Material supplied:
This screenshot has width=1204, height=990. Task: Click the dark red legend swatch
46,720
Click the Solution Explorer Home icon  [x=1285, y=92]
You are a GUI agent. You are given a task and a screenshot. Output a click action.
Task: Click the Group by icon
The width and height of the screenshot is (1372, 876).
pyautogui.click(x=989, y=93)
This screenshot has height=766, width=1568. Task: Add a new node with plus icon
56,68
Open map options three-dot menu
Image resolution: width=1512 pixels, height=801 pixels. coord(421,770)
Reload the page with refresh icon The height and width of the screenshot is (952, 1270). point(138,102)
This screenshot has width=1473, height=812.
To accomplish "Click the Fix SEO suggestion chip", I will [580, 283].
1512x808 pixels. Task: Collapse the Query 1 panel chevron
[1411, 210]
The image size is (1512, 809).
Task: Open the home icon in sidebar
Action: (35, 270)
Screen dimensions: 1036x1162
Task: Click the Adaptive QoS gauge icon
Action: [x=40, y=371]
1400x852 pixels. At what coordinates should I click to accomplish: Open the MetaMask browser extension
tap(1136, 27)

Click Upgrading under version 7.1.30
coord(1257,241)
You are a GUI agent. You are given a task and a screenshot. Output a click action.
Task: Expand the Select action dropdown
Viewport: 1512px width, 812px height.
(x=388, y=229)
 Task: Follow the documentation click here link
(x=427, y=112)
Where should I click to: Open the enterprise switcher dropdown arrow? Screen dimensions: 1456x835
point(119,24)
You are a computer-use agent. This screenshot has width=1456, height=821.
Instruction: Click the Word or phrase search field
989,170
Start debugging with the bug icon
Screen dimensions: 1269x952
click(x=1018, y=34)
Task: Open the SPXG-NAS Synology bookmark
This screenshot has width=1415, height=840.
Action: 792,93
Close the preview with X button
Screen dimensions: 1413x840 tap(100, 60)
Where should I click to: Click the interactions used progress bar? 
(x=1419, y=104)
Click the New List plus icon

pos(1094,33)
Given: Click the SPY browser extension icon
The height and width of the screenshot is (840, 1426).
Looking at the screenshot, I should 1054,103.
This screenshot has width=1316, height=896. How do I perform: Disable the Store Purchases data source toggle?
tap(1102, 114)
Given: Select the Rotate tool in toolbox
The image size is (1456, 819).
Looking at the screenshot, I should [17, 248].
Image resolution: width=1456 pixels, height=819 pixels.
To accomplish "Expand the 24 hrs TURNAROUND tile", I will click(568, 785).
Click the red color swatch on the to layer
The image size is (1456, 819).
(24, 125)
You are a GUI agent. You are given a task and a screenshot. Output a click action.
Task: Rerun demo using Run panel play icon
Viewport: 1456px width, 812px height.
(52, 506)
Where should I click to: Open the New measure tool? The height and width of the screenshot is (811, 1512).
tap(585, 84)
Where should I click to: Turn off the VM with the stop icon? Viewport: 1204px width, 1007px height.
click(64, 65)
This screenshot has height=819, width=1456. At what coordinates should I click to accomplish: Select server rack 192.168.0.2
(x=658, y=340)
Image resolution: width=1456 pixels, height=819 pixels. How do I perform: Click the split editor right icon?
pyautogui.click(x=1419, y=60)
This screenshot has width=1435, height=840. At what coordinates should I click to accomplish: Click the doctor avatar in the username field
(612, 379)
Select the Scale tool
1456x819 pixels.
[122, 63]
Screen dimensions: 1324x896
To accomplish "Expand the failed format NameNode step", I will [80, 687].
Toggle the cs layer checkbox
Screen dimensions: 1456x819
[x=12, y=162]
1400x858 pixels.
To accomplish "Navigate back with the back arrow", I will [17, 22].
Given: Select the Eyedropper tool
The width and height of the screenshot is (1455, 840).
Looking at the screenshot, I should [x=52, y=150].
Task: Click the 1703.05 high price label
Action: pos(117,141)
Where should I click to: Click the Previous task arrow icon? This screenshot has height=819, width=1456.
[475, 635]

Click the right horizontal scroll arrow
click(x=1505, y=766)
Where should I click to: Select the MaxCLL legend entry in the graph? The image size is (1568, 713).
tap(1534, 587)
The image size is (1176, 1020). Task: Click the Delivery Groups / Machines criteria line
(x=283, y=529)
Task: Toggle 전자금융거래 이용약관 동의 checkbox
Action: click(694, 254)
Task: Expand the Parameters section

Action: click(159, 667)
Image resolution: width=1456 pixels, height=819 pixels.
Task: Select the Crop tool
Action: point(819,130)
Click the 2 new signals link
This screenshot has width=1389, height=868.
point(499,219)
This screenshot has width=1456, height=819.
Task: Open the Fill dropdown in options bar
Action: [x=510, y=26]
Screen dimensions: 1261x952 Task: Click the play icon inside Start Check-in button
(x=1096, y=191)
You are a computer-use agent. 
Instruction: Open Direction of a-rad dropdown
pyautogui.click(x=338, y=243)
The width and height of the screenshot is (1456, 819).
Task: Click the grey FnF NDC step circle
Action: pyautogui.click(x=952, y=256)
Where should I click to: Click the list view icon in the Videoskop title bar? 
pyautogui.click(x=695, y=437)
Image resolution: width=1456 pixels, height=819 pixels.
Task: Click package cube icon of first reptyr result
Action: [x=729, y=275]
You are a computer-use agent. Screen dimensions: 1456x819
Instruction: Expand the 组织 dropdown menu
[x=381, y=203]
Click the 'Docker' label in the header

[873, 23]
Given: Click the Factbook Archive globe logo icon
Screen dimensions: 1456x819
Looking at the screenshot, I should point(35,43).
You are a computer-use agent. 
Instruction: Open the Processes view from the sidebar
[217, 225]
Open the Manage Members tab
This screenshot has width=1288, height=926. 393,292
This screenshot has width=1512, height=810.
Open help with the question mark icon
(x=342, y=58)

Activity: The complete material should be output once more, word for word.

Result of the task:
This screenshot has width=1204, height=990. Task: Click the dark red legend swatch
46,720
Click the Solution Explorer Home icon  [x=1285, y=92]
You are a GUI agent. You are given a task and a screenshot. Output a click action.
Task: Click the Group by icon
The width and height of the screenshot is (1372, 876).
pyautogui.click(x=989, y=93)
This screenshot has height=766, width=1568. Task: Add a new node with plus icon
56,68
Open map options three-dot menu
Image resolution: width=1512 pixels, height=801 pixels. coord(421,770)
Reload the page with refresh icon The height and width of the screenshot is (952, 1270). point(138,102)
This screenshot has width=1473, height=812.
To accomplish "Click the Fix SEO suggestion chip", I will [580, 283].
1512x808 pixels. Task: Collapse the Query 1 panel chevron
[1411, 210]
The image size is (1512, 809).
Task: Open the home icon in sidebar
Action: (35, 270)
Screen dimensions: 1036x1162
Task: Click the Adaptive QoS gauge icon
Action: [x=40, y=371]
1400x852 pixels. At what coordinates should I click to accomplish: Open the MetaMask browser extension
tap(1136, 27)

Click Upgrading under version 7.1.30
coord(1257,241)
You are a GUI agent. You are given a task and a screenshot. Output a click action.
Task: Expand the Select action dropdown
Viewport: 1512px width, 812px height.
(x=388, y=229)
 Task: Follow the documentation click here link
(x=427, y=112)
Where should I click to: Open the enterprise switcher dropdown arrow? Screen dimensions: 1456x835
point(119,24)
You are a computer-use agent. This screenshot has width=1456, height=821.
Instruction: Click the Word or phrase search field
989,170
Start debugging with the bug icon
Screen dimensions: 1269x952
click(x=1018, y=34)
Task: Open the SPXG-NAS Synology bookmark
This screenshot has width=1415, height=840.
Action: 792,93
Close the preview with X button
Screen dimensions: 1413x840 tap(100, 60)
Where should I click to: Click the interactions used progress bar? 
(x=1419, y=104)
Click the New List plus icon

pos(1094,33)
Given: Click the SPY browser extension icon
The height and width of the screenshot is (840, 1426).
Looking at the screenshot, I should 1054,103.
This screenshot has width=1316, height=896. How do I perform: Disable the Store Purchases data source toggle?
tap(1102, 114)
Given: Select the Rotate tool in toolbox
The image size is (1456, 819).
Looking at the screenshot, I should [17, 248].
Image resolution: width=1456 pixels, height=819 pixels.
To accomplish "Expand the 24 hrs TURNAROUND tile", I will click(568, 785).
Click the red color swatch on the to layer
The image size is (1456, 819).
(24, 125)
You are a GUI agent. You are given a task and a screenshot. Output a click action.
Task: Rerun demo using Run panel play icon
Viewport: 1456px width, 812px height.
(52, 506)
Where should I click to: Open the New measure tool? The height and width of the screenshot is (811, 1512).
tap(585, 84)
Where should I click to: Turn off the VM with the stop icon? Viewport: 1204px width, 1007px height.
click(64, 65)
This screenshot has height=819, width=1456. At what coordinates should I click to accomplish: Select server rack 192.168.0.2
(x=658, y=340)
Image resolution: width=1456 pixels, height=819 pixels. How do I perform: Click the split editor right icon?
pyautogui.click(x=1419, y=60)
This screenshot has width=1435, height=840. At what coordinates should I click to accomplish: Click the doctor avatar in the username field
(612, 379)
Select the Scale tool
1456x819 pixels.
[122, 63]
Screen dimensions: 1324x896
To accomplish "Expand the failed format NameNode step", I will [80, 687].
Toggle the cs layer checkbox
Screen dimensions: 1456x819
[x=12, y=162]
1400x858 pixels.
To accomplish "Navigate back with the back arrow", I will [17, 22].
Given: Select the Eyedropper tool
The width and height of the screenshot is (1455, 840).
Looking at the screenshot, I should [x=52, y=150].
Task: Click the 1703.05 high price label
Action: pos(117,141)
Where should I click to: Click the Previous task arrow icon? This screenshot has height=819, width=1456.
[475, 635]

Click the right horizontal scroll arrow
click(x=1505, y=766)
Where should I click to: Select the MaxCLL legend entry in the graph? The image size is (1568, 713).
tap(1534, 587)
The image size is (1176, 1020). Task: Click the Delivery Groups / Machines criteria line
(x=283, y=529)
Task: Toggle 전자금융거래 이용약관 동의 checkbox
Action: click(694, 254)
Task: Expand the Parameters section

Action: click(159, 667)
Image resolution: width=1456 pixels, height=819 pixels.
Task: Select the Crop tool
Action: point(819,130)
Click the 2 new signals link
This screenshot has width=1389, height=868.
point(499,219)
This screenshot has width=1456, height=819.
Task: Open the Fill dropdown in options bar
Action: [x=510, y=26]
Screen dimensions: 1261x952 Task: Click the play icon inside Start Check-in button
(x=1096, y=191)
You are a computer-use agent. 
Instruction: Open Direction of a-rad dropdown
pyautogui.click(x=338, y=243)
The width and height of the screenshot is (1456, 819).
Task: Click the grey FnF NDC step circle
Action: pyautogui.click(x=952, y=256)
Where should I click to: Click the list view icon in the Videoskop title bar? 
pyautogui.click(x=695, y=437)
Image resolution: width=1456 pixels, height=819 pixels.
Task: Click package cube icon of first reptyr result
Action: [x=729, y=275]
You are a computer-use agent. Screen dimensions: 1456x819
Instruction: Expand the 组织 dropdown menu
[x=381, y=203]
Click the 'Docker' label in the header

[873, 23]
Given: Click the Factbook Archive globe logo icon
Screen dimensions: 1456x819
Looking at the screenshot, I should point(35,43).
You are a computer-use agent. 
Instruction: Open the Processes view from the sidebar
[217, 225]
Open the Manage Members tab
This screenshot has width=1288, height=926. 393,292
This screenshot has width=1512, height=810.
Open help with the question mark icon
(x=342, y=58)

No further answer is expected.